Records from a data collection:
——
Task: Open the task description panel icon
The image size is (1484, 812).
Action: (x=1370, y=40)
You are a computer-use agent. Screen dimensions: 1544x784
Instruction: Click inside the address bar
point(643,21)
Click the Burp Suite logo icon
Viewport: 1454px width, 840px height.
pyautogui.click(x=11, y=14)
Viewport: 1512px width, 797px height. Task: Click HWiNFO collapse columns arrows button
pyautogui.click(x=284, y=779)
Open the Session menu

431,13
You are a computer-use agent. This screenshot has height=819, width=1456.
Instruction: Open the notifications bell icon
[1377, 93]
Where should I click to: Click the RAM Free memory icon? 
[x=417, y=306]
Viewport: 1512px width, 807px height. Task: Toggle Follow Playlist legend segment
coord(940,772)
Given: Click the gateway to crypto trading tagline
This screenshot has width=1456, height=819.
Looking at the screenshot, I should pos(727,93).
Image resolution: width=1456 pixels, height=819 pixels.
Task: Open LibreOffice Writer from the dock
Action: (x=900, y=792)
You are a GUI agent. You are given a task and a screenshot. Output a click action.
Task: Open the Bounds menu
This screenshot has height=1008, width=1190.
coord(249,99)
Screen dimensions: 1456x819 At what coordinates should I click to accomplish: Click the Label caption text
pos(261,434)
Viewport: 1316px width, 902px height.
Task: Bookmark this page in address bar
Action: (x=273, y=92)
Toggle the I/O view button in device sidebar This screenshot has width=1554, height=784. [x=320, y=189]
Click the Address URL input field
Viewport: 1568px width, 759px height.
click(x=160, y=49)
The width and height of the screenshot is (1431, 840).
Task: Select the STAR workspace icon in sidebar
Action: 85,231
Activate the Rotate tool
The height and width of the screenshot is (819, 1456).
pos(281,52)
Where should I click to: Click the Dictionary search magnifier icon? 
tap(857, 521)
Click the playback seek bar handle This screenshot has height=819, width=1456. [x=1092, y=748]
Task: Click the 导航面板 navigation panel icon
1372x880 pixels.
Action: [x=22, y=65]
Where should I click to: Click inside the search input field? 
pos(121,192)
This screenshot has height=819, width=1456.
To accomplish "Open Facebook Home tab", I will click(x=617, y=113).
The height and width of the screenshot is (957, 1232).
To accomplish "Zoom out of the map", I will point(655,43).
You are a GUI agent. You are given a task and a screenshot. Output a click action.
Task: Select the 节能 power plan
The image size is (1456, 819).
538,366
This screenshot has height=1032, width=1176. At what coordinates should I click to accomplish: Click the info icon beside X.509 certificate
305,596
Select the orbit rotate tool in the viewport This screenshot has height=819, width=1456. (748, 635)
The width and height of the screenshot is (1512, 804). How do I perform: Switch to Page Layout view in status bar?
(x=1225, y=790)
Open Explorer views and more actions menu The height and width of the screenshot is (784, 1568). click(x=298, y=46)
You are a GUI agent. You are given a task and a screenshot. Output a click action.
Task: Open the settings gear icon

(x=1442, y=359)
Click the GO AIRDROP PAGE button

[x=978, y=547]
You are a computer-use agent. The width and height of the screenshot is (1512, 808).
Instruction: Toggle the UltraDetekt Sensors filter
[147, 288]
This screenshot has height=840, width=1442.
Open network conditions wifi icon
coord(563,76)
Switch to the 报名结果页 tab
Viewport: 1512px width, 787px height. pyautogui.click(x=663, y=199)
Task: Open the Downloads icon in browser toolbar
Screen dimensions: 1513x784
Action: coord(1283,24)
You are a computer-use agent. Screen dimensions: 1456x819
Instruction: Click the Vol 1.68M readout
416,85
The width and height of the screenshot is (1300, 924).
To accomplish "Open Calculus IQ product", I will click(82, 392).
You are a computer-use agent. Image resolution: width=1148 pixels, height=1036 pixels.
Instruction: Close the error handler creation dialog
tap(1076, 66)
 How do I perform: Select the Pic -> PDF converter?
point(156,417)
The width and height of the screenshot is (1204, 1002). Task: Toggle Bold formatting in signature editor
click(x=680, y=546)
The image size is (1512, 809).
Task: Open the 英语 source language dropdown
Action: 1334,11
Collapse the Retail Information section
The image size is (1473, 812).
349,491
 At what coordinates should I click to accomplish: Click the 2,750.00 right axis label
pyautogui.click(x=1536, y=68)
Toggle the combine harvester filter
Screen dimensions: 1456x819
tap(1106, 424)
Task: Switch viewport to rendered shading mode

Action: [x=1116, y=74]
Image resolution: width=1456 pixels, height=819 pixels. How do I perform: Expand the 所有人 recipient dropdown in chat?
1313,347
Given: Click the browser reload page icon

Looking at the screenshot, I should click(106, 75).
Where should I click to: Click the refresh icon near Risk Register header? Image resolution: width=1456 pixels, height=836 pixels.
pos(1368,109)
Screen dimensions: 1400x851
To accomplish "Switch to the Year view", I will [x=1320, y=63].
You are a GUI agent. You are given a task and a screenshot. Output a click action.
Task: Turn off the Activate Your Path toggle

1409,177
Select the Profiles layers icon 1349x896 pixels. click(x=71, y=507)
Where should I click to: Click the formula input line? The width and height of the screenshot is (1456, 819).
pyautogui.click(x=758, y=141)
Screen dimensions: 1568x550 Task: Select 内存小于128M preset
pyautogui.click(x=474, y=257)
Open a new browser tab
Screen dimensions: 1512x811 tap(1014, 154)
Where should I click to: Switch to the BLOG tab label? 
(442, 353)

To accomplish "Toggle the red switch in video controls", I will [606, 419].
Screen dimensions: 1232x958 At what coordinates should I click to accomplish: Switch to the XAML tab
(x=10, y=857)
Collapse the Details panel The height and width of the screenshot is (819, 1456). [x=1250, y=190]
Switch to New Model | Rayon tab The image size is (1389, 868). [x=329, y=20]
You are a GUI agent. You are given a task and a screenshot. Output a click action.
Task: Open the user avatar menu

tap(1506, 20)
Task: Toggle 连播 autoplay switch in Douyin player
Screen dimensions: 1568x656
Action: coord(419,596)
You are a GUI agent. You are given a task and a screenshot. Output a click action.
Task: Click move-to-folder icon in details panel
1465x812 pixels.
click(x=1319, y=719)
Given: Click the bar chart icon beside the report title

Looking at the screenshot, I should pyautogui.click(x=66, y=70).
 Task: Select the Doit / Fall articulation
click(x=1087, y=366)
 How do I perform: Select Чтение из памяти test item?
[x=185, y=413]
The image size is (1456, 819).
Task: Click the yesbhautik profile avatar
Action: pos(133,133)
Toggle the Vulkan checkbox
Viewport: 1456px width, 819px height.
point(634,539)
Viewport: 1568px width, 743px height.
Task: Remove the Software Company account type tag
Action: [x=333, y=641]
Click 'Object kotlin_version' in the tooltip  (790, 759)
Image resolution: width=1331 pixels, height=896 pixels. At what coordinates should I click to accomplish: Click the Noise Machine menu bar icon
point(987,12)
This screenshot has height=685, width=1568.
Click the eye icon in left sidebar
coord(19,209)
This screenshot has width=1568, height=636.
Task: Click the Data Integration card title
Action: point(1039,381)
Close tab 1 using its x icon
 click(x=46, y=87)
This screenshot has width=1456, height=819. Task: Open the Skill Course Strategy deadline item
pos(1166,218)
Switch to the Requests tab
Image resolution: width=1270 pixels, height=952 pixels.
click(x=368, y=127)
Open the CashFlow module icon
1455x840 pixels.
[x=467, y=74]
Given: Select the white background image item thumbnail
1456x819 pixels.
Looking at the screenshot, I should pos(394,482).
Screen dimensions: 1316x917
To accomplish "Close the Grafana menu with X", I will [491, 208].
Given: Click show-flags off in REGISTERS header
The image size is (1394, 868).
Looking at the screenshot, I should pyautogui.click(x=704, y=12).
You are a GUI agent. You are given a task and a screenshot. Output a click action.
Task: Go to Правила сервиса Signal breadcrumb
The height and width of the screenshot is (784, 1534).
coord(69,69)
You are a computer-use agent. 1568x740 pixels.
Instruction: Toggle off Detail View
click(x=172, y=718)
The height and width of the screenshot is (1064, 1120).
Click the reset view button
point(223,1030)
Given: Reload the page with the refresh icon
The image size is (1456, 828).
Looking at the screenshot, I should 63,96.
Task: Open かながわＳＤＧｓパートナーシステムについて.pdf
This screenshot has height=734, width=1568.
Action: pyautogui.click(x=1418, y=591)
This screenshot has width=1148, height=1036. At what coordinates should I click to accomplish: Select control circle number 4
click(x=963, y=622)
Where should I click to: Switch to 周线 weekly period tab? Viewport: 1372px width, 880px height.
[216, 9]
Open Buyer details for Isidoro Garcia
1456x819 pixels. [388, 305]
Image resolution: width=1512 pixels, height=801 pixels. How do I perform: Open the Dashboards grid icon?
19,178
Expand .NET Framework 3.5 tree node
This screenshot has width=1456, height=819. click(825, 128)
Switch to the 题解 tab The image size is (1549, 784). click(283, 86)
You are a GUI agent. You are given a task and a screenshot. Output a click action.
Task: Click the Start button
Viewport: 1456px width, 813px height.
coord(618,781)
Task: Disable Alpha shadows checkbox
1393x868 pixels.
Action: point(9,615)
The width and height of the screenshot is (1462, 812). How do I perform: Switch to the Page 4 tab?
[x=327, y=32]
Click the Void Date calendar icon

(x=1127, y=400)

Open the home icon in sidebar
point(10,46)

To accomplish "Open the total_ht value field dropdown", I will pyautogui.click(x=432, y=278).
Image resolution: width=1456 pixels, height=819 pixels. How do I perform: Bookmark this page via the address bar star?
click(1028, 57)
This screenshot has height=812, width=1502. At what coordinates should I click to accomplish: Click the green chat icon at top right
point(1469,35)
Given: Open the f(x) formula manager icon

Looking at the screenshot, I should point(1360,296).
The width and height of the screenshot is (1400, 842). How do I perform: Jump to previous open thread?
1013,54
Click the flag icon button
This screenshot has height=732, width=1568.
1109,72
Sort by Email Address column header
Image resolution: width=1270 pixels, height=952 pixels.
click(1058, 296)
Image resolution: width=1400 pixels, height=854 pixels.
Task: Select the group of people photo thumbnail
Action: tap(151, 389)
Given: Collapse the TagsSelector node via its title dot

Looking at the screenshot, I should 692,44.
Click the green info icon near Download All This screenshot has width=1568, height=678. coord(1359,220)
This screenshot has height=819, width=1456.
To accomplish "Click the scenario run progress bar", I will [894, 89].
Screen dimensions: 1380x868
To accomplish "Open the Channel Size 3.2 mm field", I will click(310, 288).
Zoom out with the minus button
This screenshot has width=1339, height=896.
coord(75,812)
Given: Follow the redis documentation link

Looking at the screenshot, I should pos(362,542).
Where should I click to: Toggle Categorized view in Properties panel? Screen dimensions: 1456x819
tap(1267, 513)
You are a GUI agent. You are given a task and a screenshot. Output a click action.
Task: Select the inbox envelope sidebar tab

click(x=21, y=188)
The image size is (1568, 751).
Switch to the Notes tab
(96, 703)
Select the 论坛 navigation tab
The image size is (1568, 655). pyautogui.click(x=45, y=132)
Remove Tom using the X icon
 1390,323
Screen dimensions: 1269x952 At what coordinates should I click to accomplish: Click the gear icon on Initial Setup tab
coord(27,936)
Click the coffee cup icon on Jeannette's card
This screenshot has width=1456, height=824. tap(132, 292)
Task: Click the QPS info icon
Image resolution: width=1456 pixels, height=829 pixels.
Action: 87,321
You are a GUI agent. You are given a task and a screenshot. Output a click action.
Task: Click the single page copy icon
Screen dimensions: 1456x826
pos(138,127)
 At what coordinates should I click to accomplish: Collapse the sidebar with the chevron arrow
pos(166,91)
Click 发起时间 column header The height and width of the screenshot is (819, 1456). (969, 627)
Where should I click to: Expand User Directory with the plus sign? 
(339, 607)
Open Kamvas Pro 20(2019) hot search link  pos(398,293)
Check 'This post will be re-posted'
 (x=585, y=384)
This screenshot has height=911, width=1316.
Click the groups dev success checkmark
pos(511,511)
——
EXERCISE REQUIREMENTS → You are asked to reproduce word for word the line containing "Select the 论坛 navigation tab" and every subsequent line through the end of the entries.

EXERCISE OUTPUT →
Select the 论坛 navigation tab
The image size is (1568, 655). pyautogui.click(x=45, y=132)
Remove Tom using the X icon
 1390,323
Screen dimensions: 1269x952 At what coordinates should I click to accomplish: Click the gear icon on Initial Setup tab
coord(27,936)
Click the coffee cup icon on Jeannette's card
This screenshot has width=1456, height=824. tap(132, 292)
Task: Click the QPS info icon
Image resolution: width=1456 pixels, height=829 pixels.
Action: 87,321
You are a GUI agent. You are given a task and a screenshot. Output a click action.
Task: Click the single page copy icon
Screen dimensions: 1456x826
pos(138,127)
 At what coordinates should I click to accomplish: Collapse the sidebar with the chevron arrow
pos(166,91)
Click 发起时间 column header The height and width of the screenshot is (819, 1456). (969, 627)
Where should I click to: Expand User Directory with the plus sign? 
(339, 607)
Open Kamvas Pro 20(2019) hot search link  pos(398,293)
Check 'This post will be re-posted'
 (x=585, y=384)
This screenshot has height=911, width=1316.
Click the groups dev success checkmark
pos(511,511)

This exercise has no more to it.